Member of Parliament for Nkhotakota Central Constituency
- Incumbent
- Assumed office 27 October 2025

Personal details
- Party: Malawi Congress Party
- Education: University of Malawi
- Occupation: Lawyer, politician
- Known for: Political commentary, and public controversies

= Silvester Ayuba James =

Malawian lawyer and politician

Silvester Ayuba James is a Malawian lawyer and politician. He came to national attention through his legal practice, his election as the Member of Parliament for Nkhotakota Central Constituency, and a series of public statements and controversies that have drawn widespread media coverage. His career has included service on public boards, outspoken political commentary, and disciplinary proceedings before the Malawi Law Society.

== Legal career ==
James has practiced law in Malawi, representing clients in civil and criminal matters.

His work as a lawyer has been the subject of significant public attention due to disciplinary action taken by the Malawi Law Society (MLS). In 2023, the MLS Disciplinary Committee found James guilty in connection with a complaint involving the misappropriation of approximately K11.3 million belonging to a client. The committee alleged that he deposited client funds into a personal bank account rather than a designated client trust account. The disciplinary body recommended that he be struck off the roll of legal practitioners and further advised that the Director of Public Prosecutions open a criminal case. James was also ordered to refund the funds and pay costs associated with the disciplinary process.

Some legal commentators questioned whether permanent disbarment was an appropriate penalty, arguing that the proposed punishment was excessively harsh.

== Political career ==
James was elected Member of Parliament for Nkhotakota Central, defeating several candidates in what was described by media as a notable electoral upset. His participation in national politics has been marked by outspoken positions on constitutional and governance issues.

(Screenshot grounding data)
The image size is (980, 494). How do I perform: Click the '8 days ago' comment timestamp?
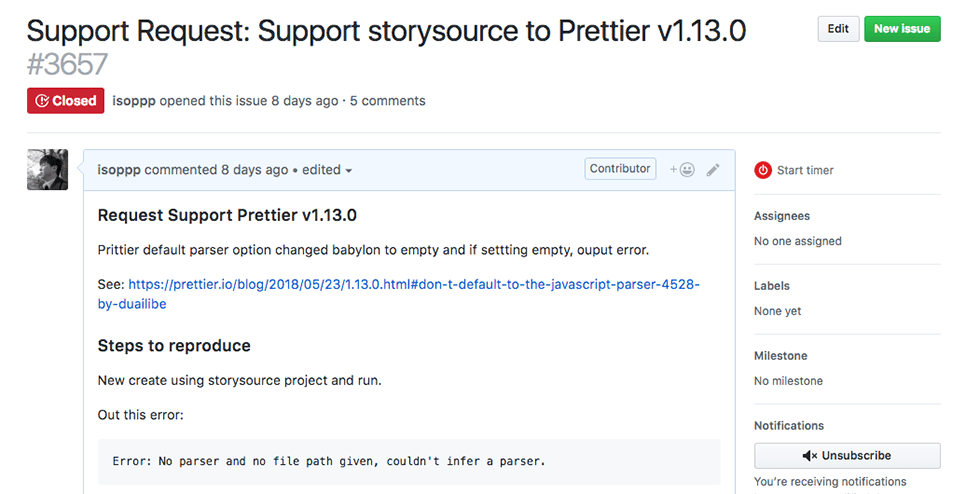pos(254,170)
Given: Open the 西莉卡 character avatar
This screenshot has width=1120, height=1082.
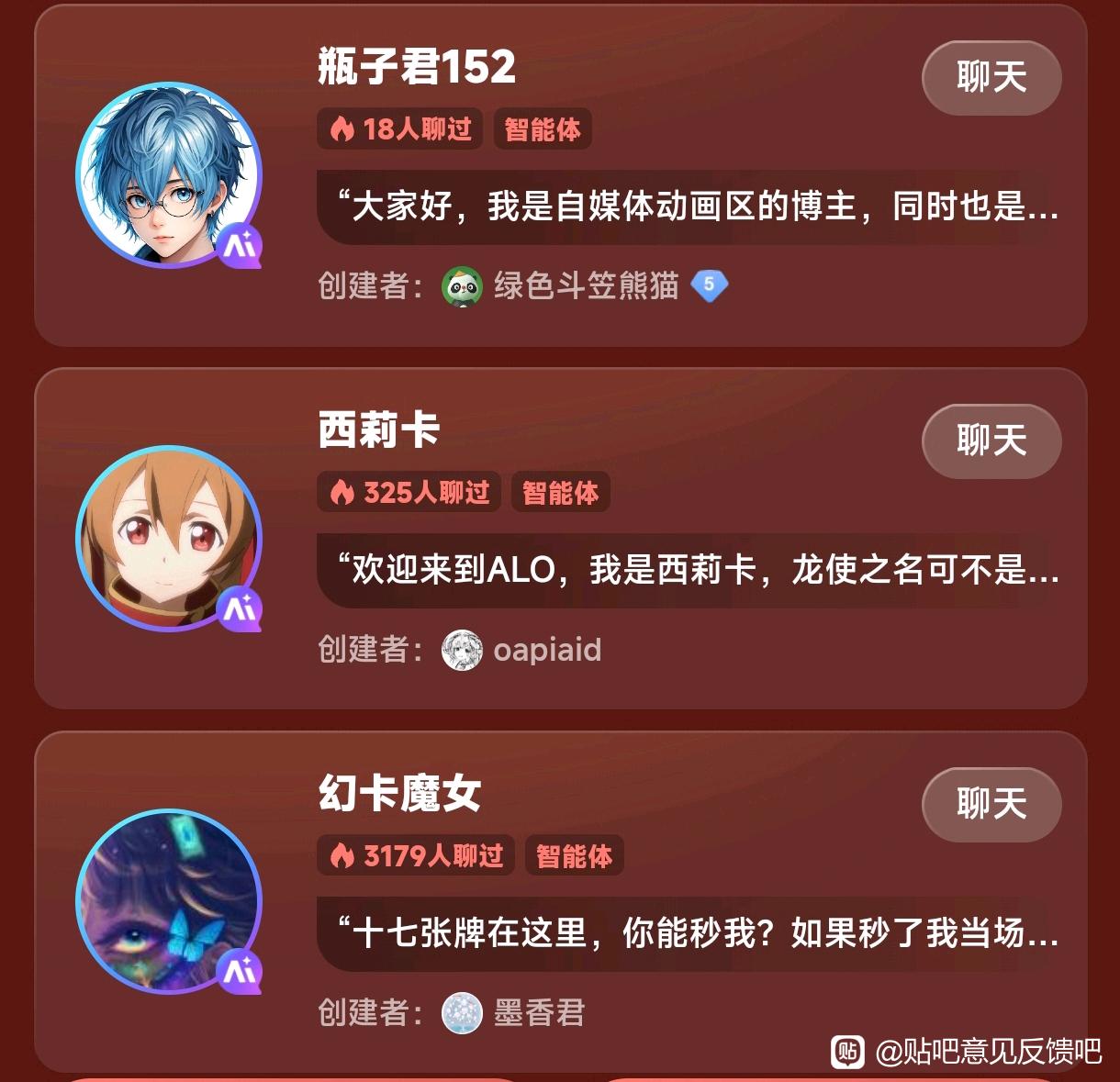Looking at the screenshot, I should pyautogui.click(x=169, y=539).
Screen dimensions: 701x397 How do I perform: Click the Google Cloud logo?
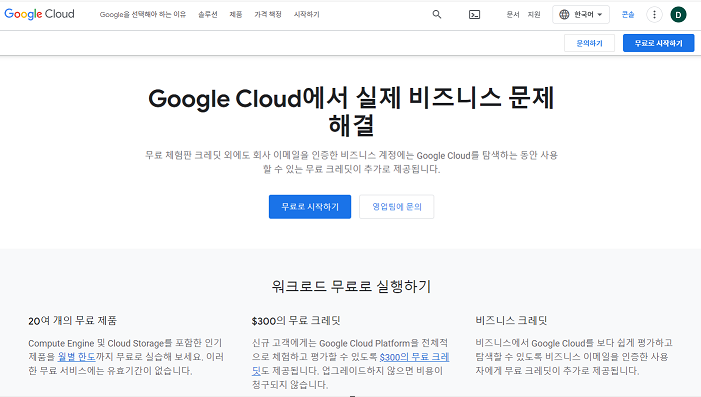click(x=39, y=14)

» **What to work on**:
#1 In the biography of Silvester Ayuba James, roughly how much client money did the 2023 Malawi Law Society complaint concern?
#2 Resume the biography of Silvester Ayuba James after its last sentence.
The records come from a separate source and are unrelated to the text.

» **Per-task answers**:
#1 Approximately K11.3 million.

#2
James has proposed various political reforms, including extending Malawi's general election cycle from five years to eight years. His comments on governance have attracted substantial national debate. He has frequently used media platforms to express views on political and social issues, including criticism of public finance management and national surveys. In early 2025, a social media post attributed to James called for harsh measures against street-connected children suspected of vandalism, including the use of lethal force. Child rights advocates and members of the public condemned the statement, leading to widespread debate and media scrutiny.

In November 2025, James publicly stated in a television interview that the Malawi Congress Party (MCP) should not have been blamed for recent governance outcomes. He argued that government decisions had been driven by individuals close to President Lazarus Chakwera, including church-linked groups rather than by the party's leadership, asserting that MCP had not been the one running government recently.

In February 2026, James renewed his criticism of party leadership and again called for the resignation of party president Lazarus Chakwera. In media remarks, he stated that if Chakwera were to continue leading the party into future elections, he should first undergo medical surgery.

== Public appointments ==
In January 2025, James was appointed to the board of the Electricity Supply Corporation of Malawi. His appointment drew attention due to his simultaneous involvement in high-profile political and legal controversies.